╭──

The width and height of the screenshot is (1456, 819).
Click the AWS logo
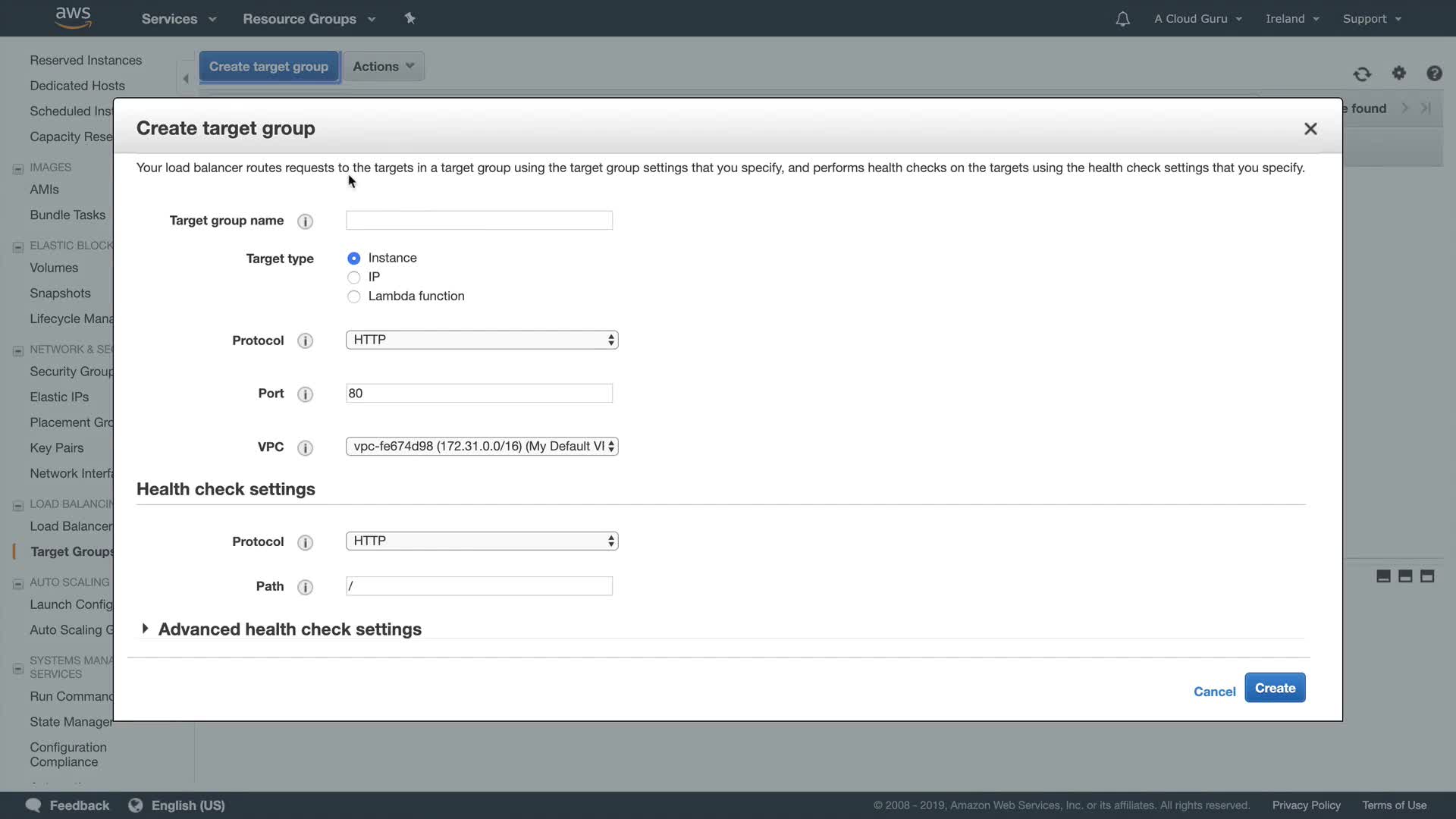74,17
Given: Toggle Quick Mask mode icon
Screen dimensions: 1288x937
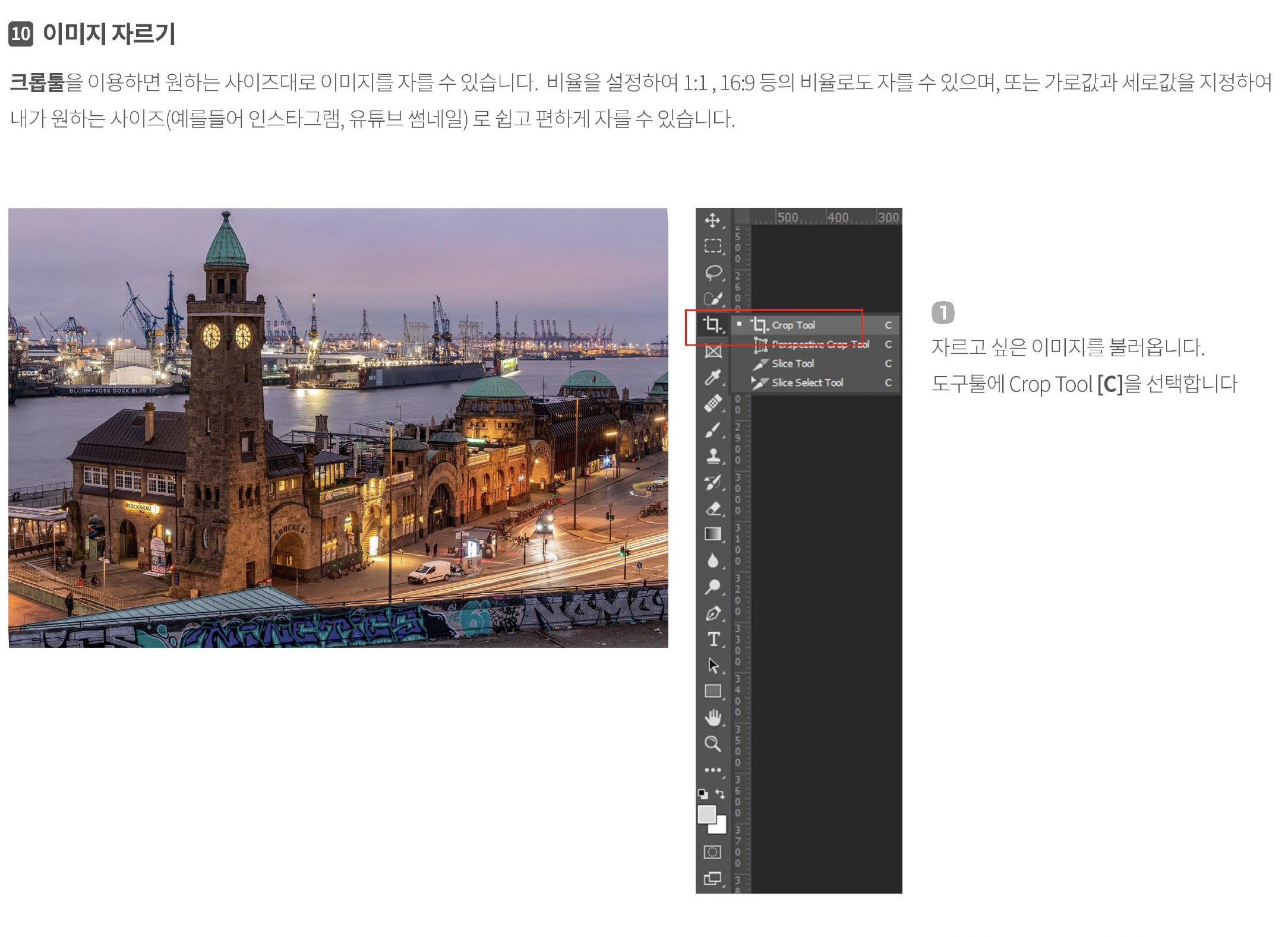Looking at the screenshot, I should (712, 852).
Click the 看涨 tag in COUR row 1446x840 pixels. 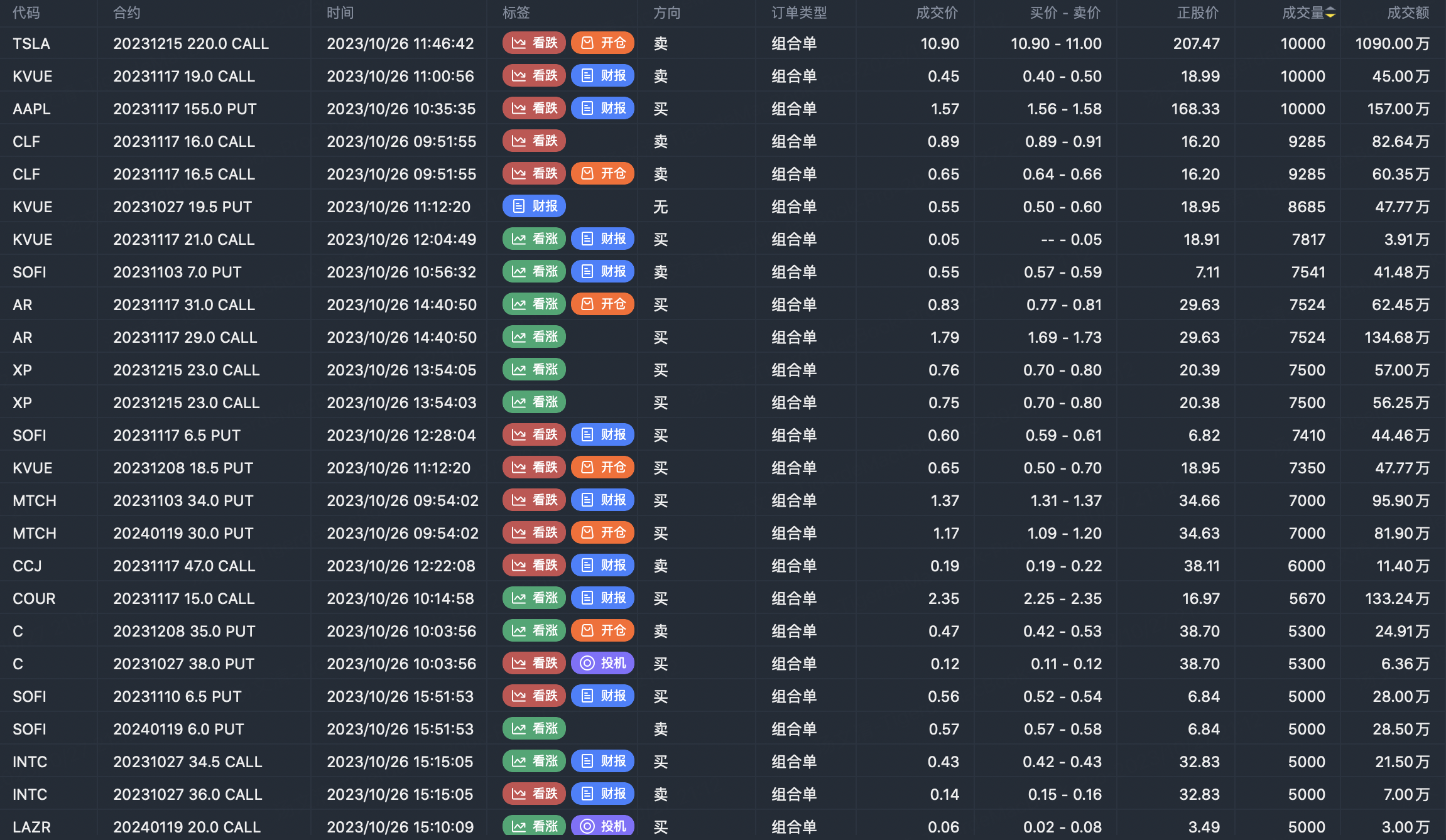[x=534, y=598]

╰──
╭──

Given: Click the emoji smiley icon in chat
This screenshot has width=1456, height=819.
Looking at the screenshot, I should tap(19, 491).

╰──
╭──

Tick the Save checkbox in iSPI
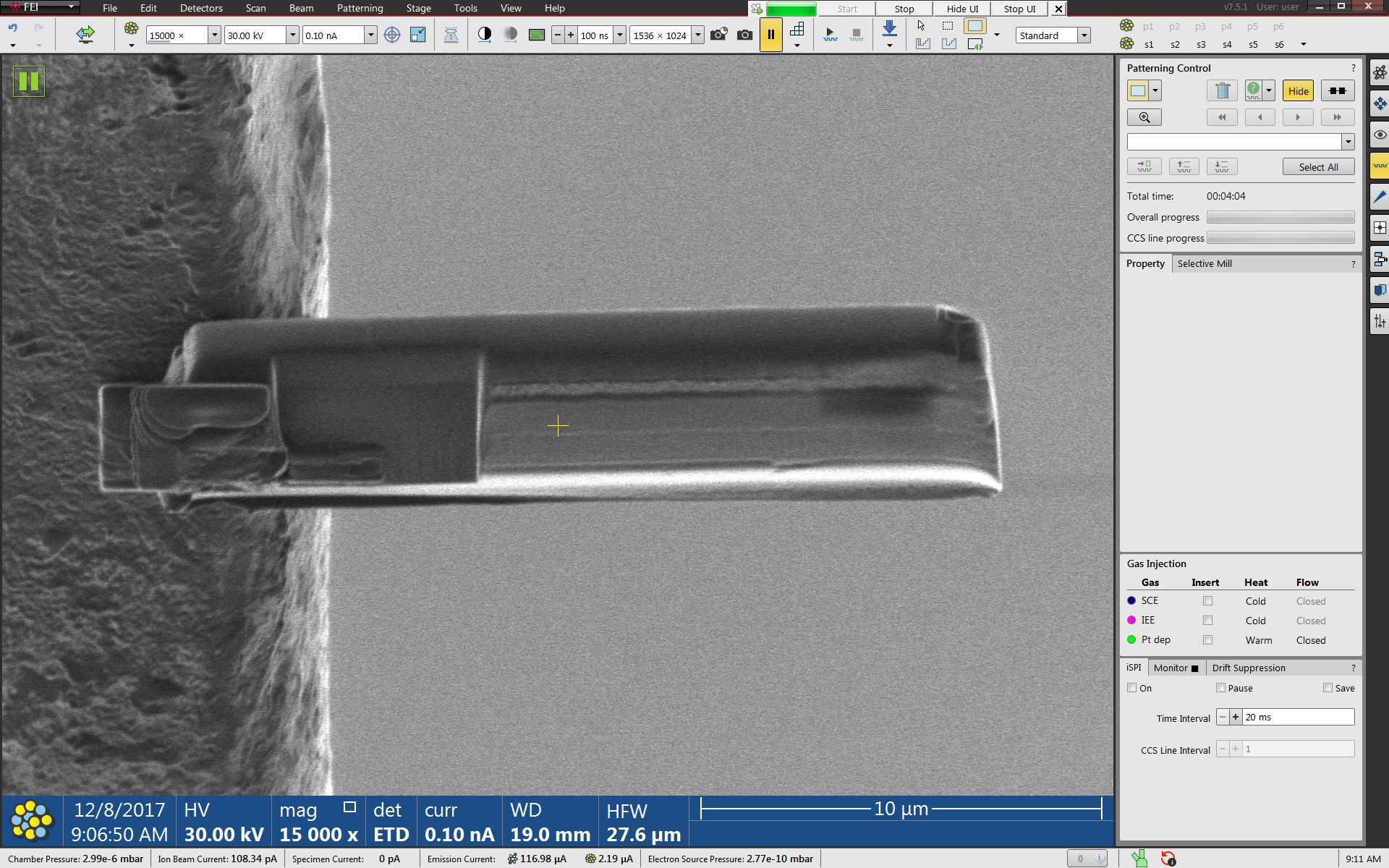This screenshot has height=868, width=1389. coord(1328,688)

╰──

# What the exercise asks
Say only the number of lines above holding "Given".

# Written answer
2